When Spintires came out, you could drive fast. It was risky, you risked toppling a loaded truck, you risked getting stuck badly, maybe hit a rock and be stuck with the wheels off the ground, take a wrong turn and fail, but being skilled you could hit AWD and diff lock and 1+ gear and go zooming across the map, rescuing stuck players in multiplayers quicker than they thought possible, in hard mode of course.
The diff lock damage was introduced, and the same playing style was heavily penalized: go fast on most surfaces, and the diff lock damage would happen, and at times when you're most concentrating about your driving. Having to watch that, turn it off for 5 seconds, lose speed at a critical time, could upset your strategy. (Yes, lose speed: that means wheels are actually spinning when you turn it off, so it shouldn't get damaged in the first place, not being able to build that kind of tension.)

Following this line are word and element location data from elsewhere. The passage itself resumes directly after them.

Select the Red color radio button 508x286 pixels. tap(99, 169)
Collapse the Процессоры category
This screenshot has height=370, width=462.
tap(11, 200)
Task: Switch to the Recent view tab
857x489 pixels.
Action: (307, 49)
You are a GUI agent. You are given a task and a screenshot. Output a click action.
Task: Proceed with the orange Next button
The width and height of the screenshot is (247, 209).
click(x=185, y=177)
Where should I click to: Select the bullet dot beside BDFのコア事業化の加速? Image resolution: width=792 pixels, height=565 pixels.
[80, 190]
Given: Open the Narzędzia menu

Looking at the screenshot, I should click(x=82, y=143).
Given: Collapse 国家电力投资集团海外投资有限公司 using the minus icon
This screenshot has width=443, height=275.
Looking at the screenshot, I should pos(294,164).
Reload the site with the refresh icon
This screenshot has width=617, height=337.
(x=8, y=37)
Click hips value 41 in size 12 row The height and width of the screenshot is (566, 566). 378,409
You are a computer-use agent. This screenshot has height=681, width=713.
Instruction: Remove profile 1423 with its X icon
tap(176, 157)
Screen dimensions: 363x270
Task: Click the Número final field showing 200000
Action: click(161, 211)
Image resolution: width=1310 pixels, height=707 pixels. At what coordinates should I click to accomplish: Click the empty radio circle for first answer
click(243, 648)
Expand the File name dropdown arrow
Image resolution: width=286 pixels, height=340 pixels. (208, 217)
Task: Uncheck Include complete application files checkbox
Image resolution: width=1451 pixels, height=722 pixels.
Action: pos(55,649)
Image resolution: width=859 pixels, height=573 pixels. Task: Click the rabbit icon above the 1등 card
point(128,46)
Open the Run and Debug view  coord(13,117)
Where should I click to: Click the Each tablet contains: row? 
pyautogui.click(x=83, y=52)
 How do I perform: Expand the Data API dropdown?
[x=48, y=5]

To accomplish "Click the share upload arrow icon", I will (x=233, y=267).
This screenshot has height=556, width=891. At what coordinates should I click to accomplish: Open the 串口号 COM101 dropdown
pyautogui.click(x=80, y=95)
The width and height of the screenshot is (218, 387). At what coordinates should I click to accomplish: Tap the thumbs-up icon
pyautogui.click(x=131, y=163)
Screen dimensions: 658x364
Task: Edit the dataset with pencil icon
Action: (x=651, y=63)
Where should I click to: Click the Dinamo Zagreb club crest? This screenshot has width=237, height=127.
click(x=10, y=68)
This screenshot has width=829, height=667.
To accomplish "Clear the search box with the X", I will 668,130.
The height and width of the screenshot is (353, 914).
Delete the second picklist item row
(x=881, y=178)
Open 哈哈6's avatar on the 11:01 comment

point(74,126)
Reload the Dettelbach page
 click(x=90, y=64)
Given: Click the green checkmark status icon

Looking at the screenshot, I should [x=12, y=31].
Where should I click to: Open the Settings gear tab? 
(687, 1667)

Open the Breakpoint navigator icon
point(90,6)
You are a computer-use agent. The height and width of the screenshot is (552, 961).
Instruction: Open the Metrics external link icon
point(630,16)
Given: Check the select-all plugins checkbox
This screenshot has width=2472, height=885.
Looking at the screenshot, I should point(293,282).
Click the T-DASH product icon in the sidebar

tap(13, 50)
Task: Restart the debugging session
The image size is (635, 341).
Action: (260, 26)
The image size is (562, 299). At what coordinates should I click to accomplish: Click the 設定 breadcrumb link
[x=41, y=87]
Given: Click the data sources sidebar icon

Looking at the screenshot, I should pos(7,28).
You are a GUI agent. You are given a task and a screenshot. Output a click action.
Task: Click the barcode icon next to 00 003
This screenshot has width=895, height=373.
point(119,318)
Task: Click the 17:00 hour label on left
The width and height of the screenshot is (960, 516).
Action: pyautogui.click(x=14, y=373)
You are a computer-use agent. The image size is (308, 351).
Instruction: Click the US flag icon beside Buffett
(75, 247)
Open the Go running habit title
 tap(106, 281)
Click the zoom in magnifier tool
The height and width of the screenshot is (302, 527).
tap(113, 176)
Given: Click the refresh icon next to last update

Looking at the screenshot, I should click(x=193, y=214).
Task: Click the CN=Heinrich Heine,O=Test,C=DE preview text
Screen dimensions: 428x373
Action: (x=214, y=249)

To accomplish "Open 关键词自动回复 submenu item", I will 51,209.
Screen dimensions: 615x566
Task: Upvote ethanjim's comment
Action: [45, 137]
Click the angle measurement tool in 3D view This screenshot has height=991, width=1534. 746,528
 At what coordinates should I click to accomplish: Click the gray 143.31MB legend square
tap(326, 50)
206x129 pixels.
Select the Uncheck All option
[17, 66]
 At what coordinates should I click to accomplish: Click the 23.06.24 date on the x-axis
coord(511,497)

Diff lock damage is the game designer deciding, "you don't get to drive fast in this game", and that's that. The game I bought and the play style I loved is no more. Spintires is now the game of slow driving, to the point where I defy you to get the UAZ stuck unless it is either under water or sitting on a rock with all wheels in the air: if you stick it in 1/3 gear 1, it will always pull through.
But now it takes ages to reach stuck trucks for support. Voila, here comes the new checkpoint system that lets support trucks pass on shortcurt roads. Navigating the terrain at speed is no longer needed. What was the game about again? Should be called MudCrawler, not Mudrunner, that'd be more honest.
Not only would the checkpoint system not be needed if there was no diff lock damage, it makes the maps worse. When you have a road across the map that you can't use for lumber that is also fenced off against use from the sides, that strongly restricts the possible routes that you can use. You get less challenge on the same map area, and it is obvious when comparing maps to their orginal counterparts.
And yes, I could play casual, but have you been to casual multiplayer? have fun getting people to stick around and not recall their trucks, unless they're fully loaded and at least halfway to the lumber mill they'll rescue to garage before you arrive.
Diff lock damage doesn't actually add anything to the game thatwould be worth while, it's an annoyance, nothing more. You can always avoid it; the truck stalls if you don't hit Q quickly enough, so you will always want to avoid it; it doesn't add depth to the game in any way I can see.
The upside: trucks with no differential (but where are the chains on the Zil?) and trucks with always-on differential that take no diff damage.
tl;dr Diff lock damage slows the pace, and necessitates kludges that make maps worse, with no upside.